Naturellement, les équipes RH de nos organismes ont dû faire évoluer leurs outils et leurs pratiques pour mettre en place ces dispositifs. « Chez nous, la digitalisation était déjà bien avancée, mais la crise sanitaire nous a donné l’occasion d’aller encore plus loin », observe Sandrine Lecourtois. « Nous avons par exemple adopté de nouvelles solutions informatiques en accès partagé pour les tests à distance. Nous veillons aussi à accompagner les candidats à chaque étape, avec notamment une activité de type hot line quand des difficultés techniques surviennent. Autre exemple : à distance, les candidats peuvent avoir sous les yeux un document avec des réponses préparées que nous ne voyons pas. Nous limitons donc le nombre de questions génériques pour ne pas perdre en spontanéité ». Les organismes veillent par ailleurs à assurer une équité entre les candidats, en les incitant à tester leur connexion à l’avance ou en leur proposant des solutions alternatives au besoin.

Efficience accrue, nouvelles compétences, adaptabilité au regard des contraintes sanitaires… Les solutions de recrutement à distance apportent de nombreux « plus », aux organismes comme aux candidats.

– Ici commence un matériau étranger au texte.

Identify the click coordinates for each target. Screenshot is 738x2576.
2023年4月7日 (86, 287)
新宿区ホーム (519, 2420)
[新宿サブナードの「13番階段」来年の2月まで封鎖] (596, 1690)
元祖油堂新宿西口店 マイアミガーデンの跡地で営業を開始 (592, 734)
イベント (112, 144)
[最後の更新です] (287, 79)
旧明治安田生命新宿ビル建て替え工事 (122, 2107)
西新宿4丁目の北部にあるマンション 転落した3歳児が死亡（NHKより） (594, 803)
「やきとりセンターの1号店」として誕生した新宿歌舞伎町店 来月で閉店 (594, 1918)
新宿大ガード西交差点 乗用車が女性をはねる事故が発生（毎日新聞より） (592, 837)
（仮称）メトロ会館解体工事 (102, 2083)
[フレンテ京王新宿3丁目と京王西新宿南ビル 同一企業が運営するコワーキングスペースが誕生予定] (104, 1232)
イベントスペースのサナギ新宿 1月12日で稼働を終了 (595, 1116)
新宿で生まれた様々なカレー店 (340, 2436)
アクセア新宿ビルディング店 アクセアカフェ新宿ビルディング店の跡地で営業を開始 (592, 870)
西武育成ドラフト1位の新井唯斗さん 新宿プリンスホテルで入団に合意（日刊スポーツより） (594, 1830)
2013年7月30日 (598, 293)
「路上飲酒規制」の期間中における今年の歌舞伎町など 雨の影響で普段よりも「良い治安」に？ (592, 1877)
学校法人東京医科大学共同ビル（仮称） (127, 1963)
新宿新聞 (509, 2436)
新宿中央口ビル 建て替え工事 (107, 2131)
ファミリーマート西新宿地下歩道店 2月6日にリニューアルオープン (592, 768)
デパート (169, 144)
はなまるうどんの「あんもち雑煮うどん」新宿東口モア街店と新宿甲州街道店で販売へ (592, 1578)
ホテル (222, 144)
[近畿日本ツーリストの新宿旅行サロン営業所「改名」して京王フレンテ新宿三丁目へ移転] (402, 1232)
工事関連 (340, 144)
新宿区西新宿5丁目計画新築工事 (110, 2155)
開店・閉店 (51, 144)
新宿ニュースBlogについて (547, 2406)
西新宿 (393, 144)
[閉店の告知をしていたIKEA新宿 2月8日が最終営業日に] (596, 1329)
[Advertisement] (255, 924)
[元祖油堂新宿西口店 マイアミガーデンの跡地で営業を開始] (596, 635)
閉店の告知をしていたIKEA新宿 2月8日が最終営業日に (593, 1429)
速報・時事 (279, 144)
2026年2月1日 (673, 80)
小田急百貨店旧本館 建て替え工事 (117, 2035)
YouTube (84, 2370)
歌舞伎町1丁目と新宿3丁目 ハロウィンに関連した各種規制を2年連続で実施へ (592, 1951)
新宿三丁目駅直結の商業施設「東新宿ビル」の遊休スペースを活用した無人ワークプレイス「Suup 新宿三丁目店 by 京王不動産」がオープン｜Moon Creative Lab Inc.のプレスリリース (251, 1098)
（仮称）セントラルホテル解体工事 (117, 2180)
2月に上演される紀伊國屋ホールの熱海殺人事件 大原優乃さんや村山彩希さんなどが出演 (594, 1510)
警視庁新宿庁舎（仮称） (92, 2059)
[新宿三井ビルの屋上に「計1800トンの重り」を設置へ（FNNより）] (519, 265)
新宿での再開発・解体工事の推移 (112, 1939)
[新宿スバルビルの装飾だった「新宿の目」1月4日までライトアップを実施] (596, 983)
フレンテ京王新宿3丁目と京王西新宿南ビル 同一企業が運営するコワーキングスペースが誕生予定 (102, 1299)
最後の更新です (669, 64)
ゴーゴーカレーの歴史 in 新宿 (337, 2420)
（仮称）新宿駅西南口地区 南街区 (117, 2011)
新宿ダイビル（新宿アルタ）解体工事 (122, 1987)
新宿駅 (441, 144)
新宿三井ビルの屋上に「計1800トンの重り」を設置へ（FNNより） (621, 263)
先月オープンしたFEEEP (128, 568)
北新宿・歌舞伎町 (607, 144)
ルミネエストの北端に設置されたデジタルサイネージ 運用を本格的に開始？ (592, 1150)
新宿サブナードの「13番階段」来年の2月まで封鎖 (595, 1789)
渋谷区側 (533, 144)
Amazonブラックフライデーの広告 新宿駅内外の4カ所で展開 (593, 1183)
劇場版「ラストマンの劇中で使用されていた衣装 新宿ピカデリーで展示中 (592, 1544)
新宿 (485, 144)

Vont-elles pour autant s’ancrer de manière pérenne dans les habitudes ? « Aujourd’hui, nous avons besoin de prendre un peu de recul car ces nouvelles pratiques ont été mises en place très vite ! Pendant les premiers temps de la pandémie, l’urgence était en effet de mener à bien une vague massive de recrutements liés à la gestion de la crise. Nous y sommes parvenus, ce qui nous a aussi permis d’offrir des postes aux jeunes dans un marché de l’emploi tendu. Nous devons à présent prendre le temps d’ analyser les points qui peuvent être améliorés », explique Sandrine Rémy. « Mais en effet, je pense que ces changements perdureront bien au-delà de la crise sanitaire, car ils sont positifs pour tout le monde ».

3 conseils pour réussir son recrutement à distance :

Rester concentré : l’entretien en visio dans sa voiture ou dans la salle de réunion de son entreprise actuelle, on oublie.

Rester spontané : la tablette sur le bureau avec desréponses préparées qu’on se contentera de lire au recruteur, on s’en passe.

Rester vigilant : quand on passe un entretien depuis son salon, on se sent naturellement plus en confiance. Le mode amical ou trop familier, on évite.